**DO THIS:**
Put the items from the line containing "Toggle favorite star" through the line containing "pos(239,351)", both included, into a Markdown table with a Row column for the row number and a Text column for the line, skipping blank lines. Leave the pictures out of the answer.

— BEGIN DATA EXCERPTS —

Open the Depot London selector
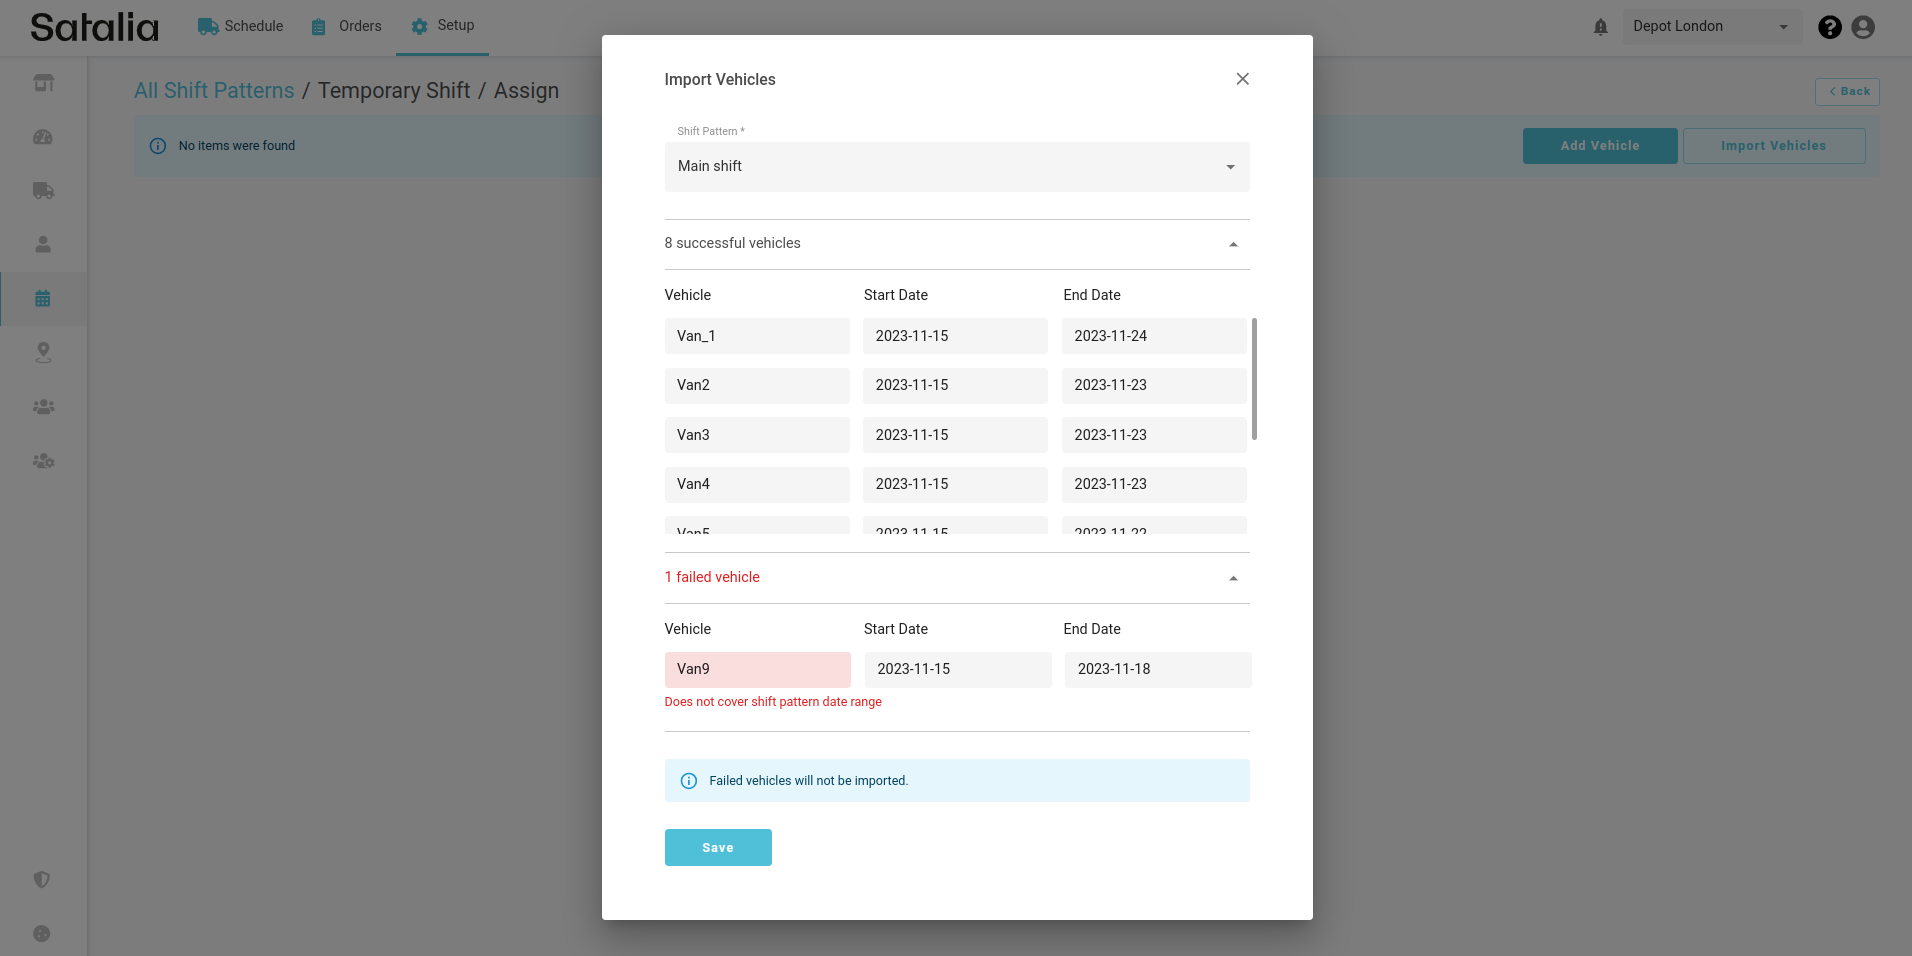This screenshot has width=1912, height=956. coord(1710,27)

— END DATA EXCERPTS —
— BEGIN DATA EXCERPTS —

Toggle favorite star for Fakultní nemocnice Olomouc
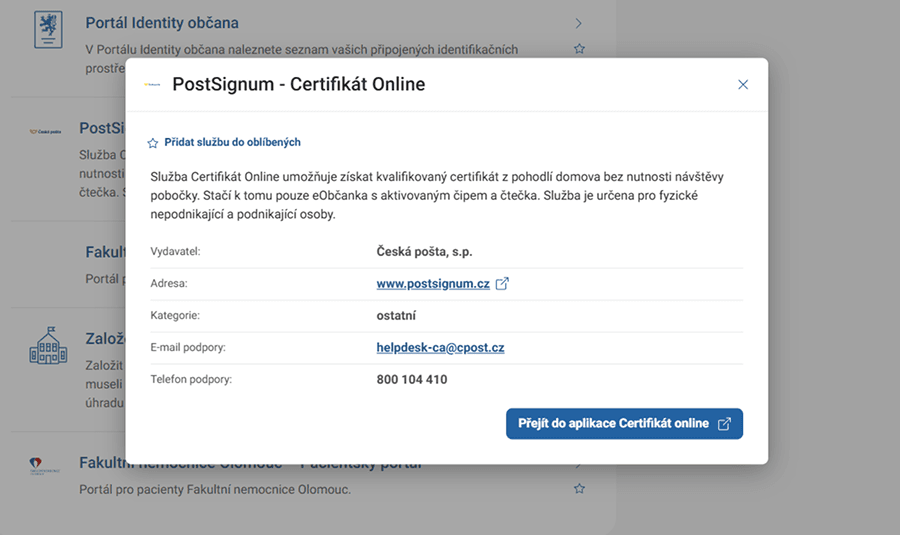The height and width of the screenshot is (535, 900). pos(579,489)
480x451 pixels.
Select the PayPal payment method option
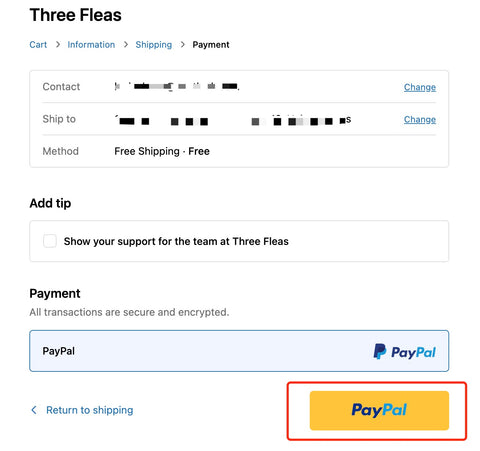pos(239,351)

— END DATA EXCERPTS —

**OUTPUT OF THE EXERCISE:**
| Row | Text |
|---|---|
| 1 | Toggle favorite star for Fakultní nemocnice Olomouc |
| 2 | The height and width of the screenshot is (535, 900). pos(579,489) |
| 3 | 480x451 pixels. |
| 4 | Select the PayPal payment method option |
| 5 | pos(239,351) |